Melbourne — Oil prices slipped on Thursday, trimming big gains from the previous two sessions, amid uncertainty over near-term demand as cases of the highly contagious Omicron variant of the coronavirus surge around the globe.
US West Texas Intermediate (WTI) crude futures slipped 7 US cents, or 0.1%, to $82.57 a barrel at 2.21am GMT, after climbing 1.7% in the previous session.
Brent crude futures shed 6 US cents, or 0.1%, to $84.61 a barrel, after rising 1.3% on Wednesday.
Data from the US Energy Information Administration (EIA) on Wednesday showed fuel demand has taken a hit from Omicron, with petrol stockpiles increasing by 8-million barrels in the week to January 7, compared with analyst expectations for a 2.4-million-barrel rise.
“Gasoline [petrol] demand was weaker than expected and still below pre-pandemic levels, and if this becomes a trend, oil won’t be able to continue to push higher,” Oanda analyst Edward Moya said in a note.

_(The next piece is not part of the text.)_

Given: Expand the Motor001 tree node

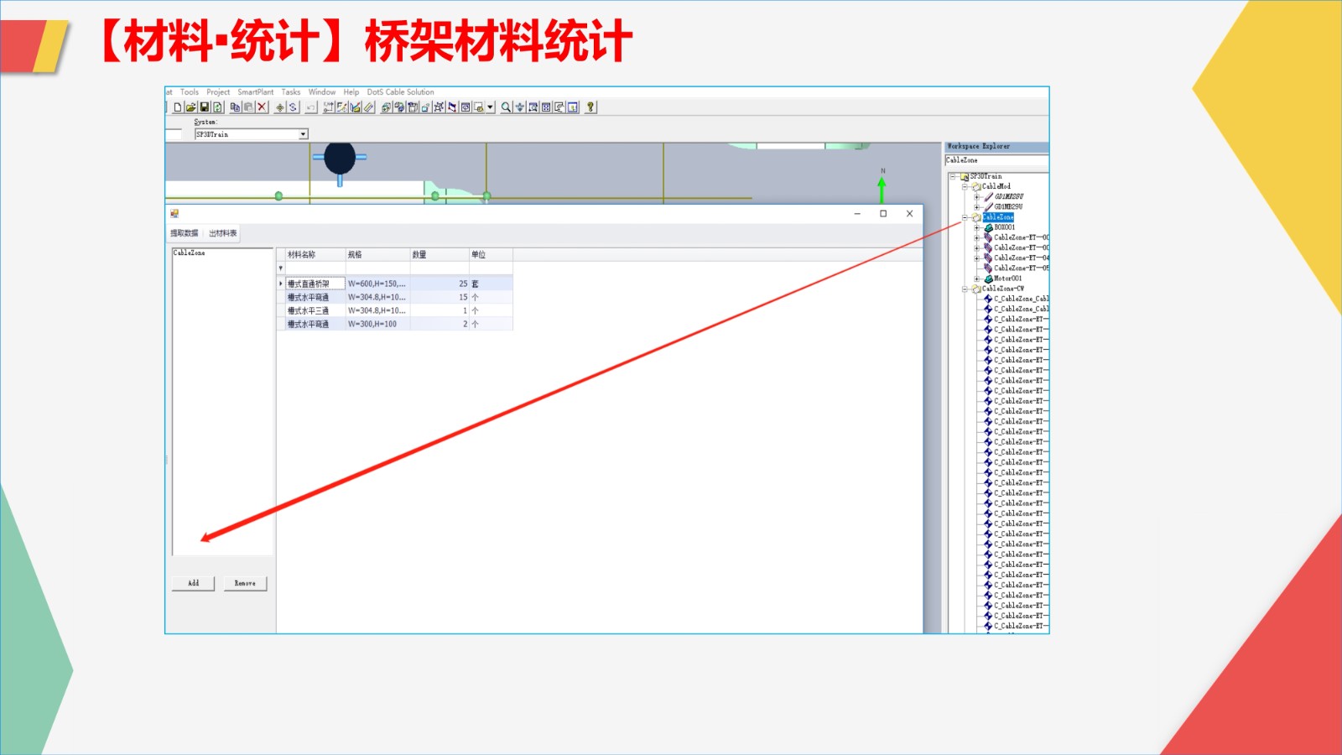Looking at the screenshot, I should 976,279.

However, Moya added, the Omicron effect is expected to be short-lived.
Earlier, the market had latched on to a bigger drawdown than expected in crude inventories and the fact that stockpiles are at their lowest since October 2018.
“In reality, the weekly EIA report was less bullish than the headline number, as total crude oil inventories fell 4.8-million barrels but were more than offset by a stock build across refined products,” Citi said in a note.
ANZ Research pointed to commercial flight numbers running at 16% below 2019 levels for the week to January 11. That was at least better than in the last week of December, when numbers were down 20% on pre-pandemic levels, according to FlightRadar 24.